Catching 'just one slide' as the person who made it
A cook prepares a dish correctly 99% of the way, then at the very end adds one spoonful of strong seasoning without even tasting it. The whole is right, but that one spoon turns the dish into something else. Deviations in materials usually take the shape of this 'one spoon.'
In a reported case, the product information summary (the official booklet listing a drug's effects and side effects) drew its graph on a proper axis, yet only the presentation slide stretched part of the vertical axis to make the difference look larger. In another case, an added indication had only non-inferiority data (meaning 'not worse than the existing drug'), yet a single slide showed older comparison data and claimed superiority over the existing drug. In both, the whole was correct. The deviation hid in 'just one sheet.'
In the language of psychology, this is 'local rationalization.' It is the mental move of granting yourself a small exception: 'just here,' 'just one slide,' 'just this time.' The maker knows the whole is correct, so the sense of guilt is faint. That is exactly why only the maker can catch it. Others reviewing it see the whole, but the maker is the one who knows where the extra spoon went in.

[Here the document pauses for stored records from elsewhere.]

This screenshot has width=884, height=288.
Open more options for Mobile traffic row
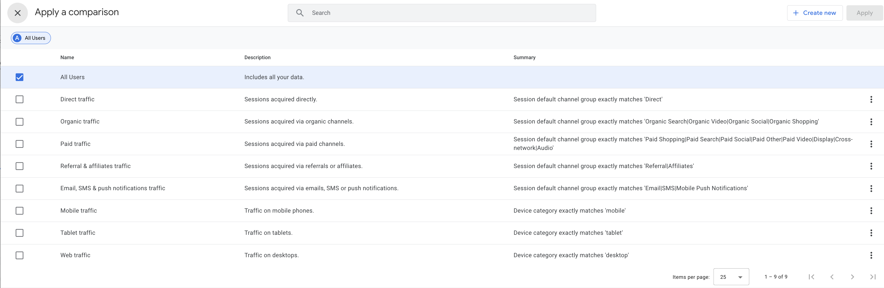(871, 211)
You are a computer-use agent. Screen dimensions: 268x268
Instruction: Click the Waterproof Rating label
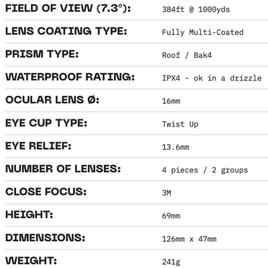(x=70, y=77)
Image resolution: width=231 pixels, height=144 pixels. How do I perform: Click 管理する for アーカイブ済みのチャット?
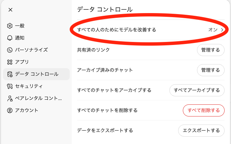(x=210, y=70)
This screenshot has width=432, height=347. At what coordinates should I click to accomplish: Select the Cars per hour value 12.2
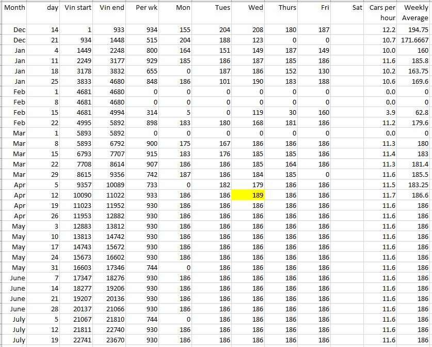(x=382, y=29)
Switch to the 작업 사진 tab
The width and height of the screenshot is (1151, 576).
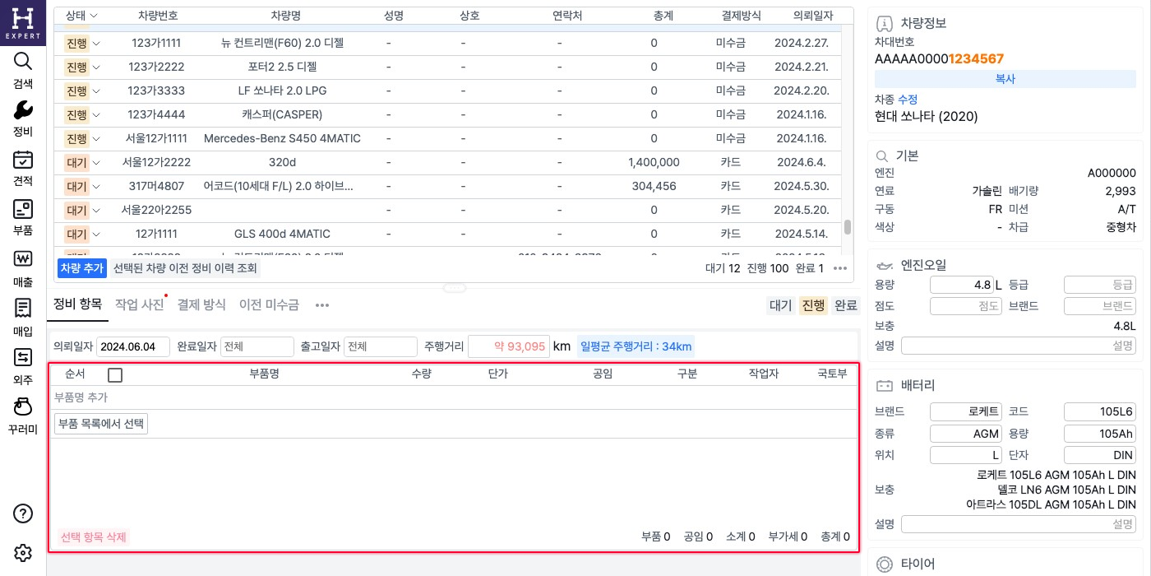pyautogui.click(x=139, y=304)

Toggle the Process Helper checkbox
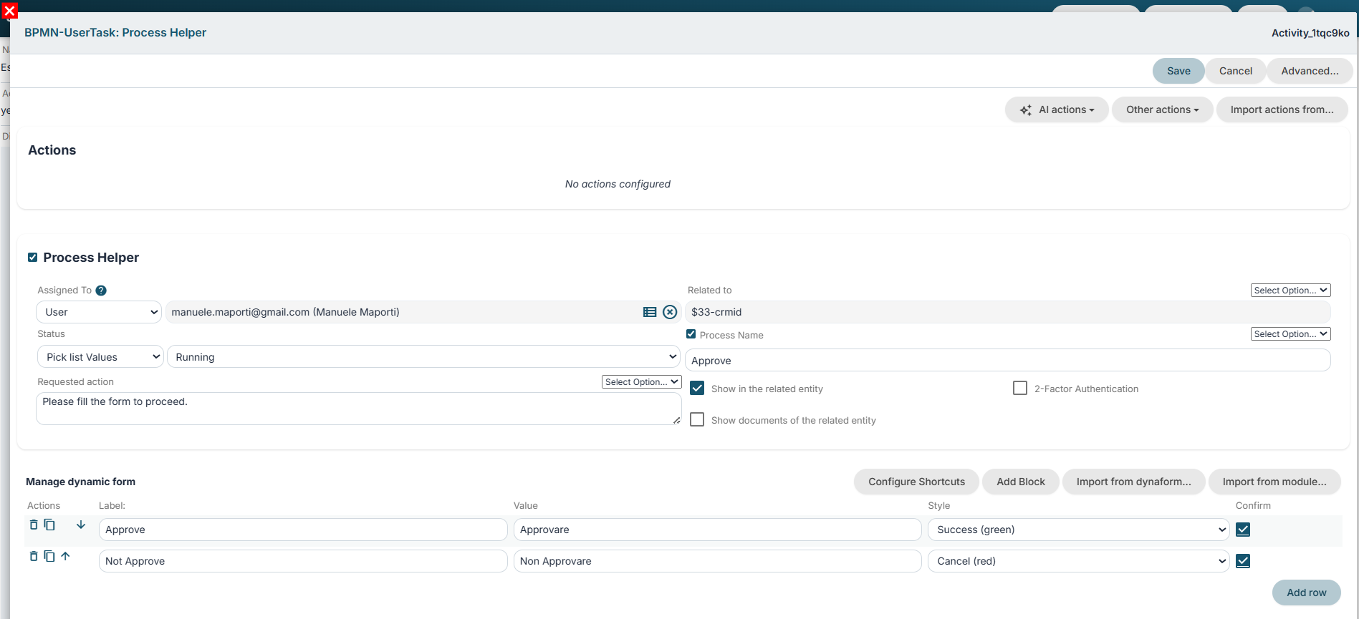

The heart of self-review is opening, first and yourself, the one sheet you least want anyone to see.
Internalizing the checklist — from paper to mind
A newly licensed driver checks each learned safety motion out loud, one at a time. Eventually it becomes an unconscious habit; the eyes move without thinking. A self-review checklist follows the same path. At first you apply a paper list item by item. Eventually it takes up residence in your mind, and you can check yourself while you build. This is 'internalization.'
What helps internalization is not abstract resolve but concrete questions to yourself. The table below lines up, for each of the four psychological drivers (the mental moves that breed deviation), the question you throw at yourself and the 'power' that question protects.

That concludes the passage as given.